Quienes me conocen desde hace tiempo saben que hay pocas
cosas que envidie de los humanos. Al fin y al cabo, no es culpa mía que los
roedores seamos claramente superiores a los simios. Reclamaciones a Sir Charles
Darwin o, para los creacionistas, a su respectivo demiurgo.
De entre todas las especies de roedores, las ardillas
concretamente somos bonitas, graciosas, livianas, gráciles y, así en general,
adorables. Considero que todas estas virtudes de una servidora han quedado
suficientemente demostradas en entradas previas con la humildad y modestia que
me caracterizan.
De los bípedos, no obstante, envidio un detalle: su
capacidad para la belleza deliberada. Nosotras no tenemos eso. Somos
magníficas, en efecto, pero no lo hacemos aposta: simplemente somos así. Hay
quien dirá que eso es una fortuna porque no tenemos que esforzarnos en ser
deslumbrantes, nos basta con existir. No negaré que es muy cómodo levantarse
cada mañana con un pelaje impecable y no necesitar maquillaje para tener una
mirada cautivadora, pero ahí se queda todo.
Los humanos, en cambio, pueden generar belleza ex novo.
Cierto, no siempre utilizan sus poderes para hacer el bien (mi ama lo ha
probado con creces aquí y aquí), pero cuando lo hacen una les perdona
momentáneamente lo irritantes que pueden llegar a ser. Tras casi cuatro años
persiguiendo a mi dueña por eventos culturales de medio mundo he llegado a la
conclusión de que mis patas de tres garras jamás poseerán el talento necesario
para rozar siquiera el nivel de maestría de un hominino (con excepción de las
dotes literarias de mi humana, a la que le sigo dando mil vueltas). Durante un
tiempo incluso intenté dedicarme a la talla de nueces y bellotas, pero
enseguida me di cuenta de que había prácticamente un continente entero de bípedos sacándome ventaja, así que dejé de desperdiciar comida y
regresé a mis viejos hábitos recolectores.
Ah, pero después están las disciplinas intangibles, esas que
se apoyan en ondas y en aire y que solamente existen en el presente. Posiblemente
sean las que más me frustre no poder imitar.
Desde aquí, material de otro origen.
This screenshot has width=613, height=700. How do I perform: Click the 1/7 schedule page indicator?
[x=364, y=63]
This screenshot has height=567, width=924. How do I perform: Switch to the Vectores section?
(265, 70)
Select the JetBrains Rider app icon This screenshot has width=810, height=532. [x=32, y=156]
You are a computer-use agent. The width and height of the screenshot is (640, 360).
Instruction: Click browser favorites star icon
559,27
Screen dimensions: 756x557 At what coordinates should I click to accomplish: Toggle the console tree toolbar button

Siendo un roedor amante de los brincos
y del movimiento, y encima melómano, tiene toda la lógica del mundo. Yo nunca
sabré lo que se siente al enfrentarme a mi imagen en mil espejos, peleando con unas
patas que parecen estacas o con un arabesco que no quiere salir. No me marearé
ensayando giros, no apretaré los dientes con obstinación si no consigo
aprenderme un paso concreto ni me reprocharé la torpeza de un boleo similar a
una coz equina, como tampoco experimentaré el júbilo al reconocer mi primera
maya contra los azulejos del baño, la emoción de componer una coreografía con
la que expulsar demonios ni la trepidación de los segundos previos a pisar un
escenario. Jamás aprenderé qué hay tras el miedo a exponerse a alma descubierta,
ni probaré el riesgo de asirme a una garra para concederle el permiso de que me
conduzca, de espaldas y a ciegas, alrededor de un staccato. Nunca me disolveré entre
brazos ajenos para forjar juntos un ecosistema de tres minutos.
Os envidio, simios, porque podéis crear algo hermoso con tan
solo moveros. Podéis transmitir vuestras emociones según os desplacéis por un
espacio. Deberíais hacerlo más a menudo. Qué importa que seáis o no expertos
bailarines: no encuentro ningún motivo para renunciar a la oportunidad de
erizar una piel. Vosotros, que tenéis ese poder, aprovechadlo.
¡Feliz día internacional de la danza!
[Y ya que os ponéis, si no os importa, marcaos un baile
también por esta ardilla celosa de vuestras habilidades psicomotrices].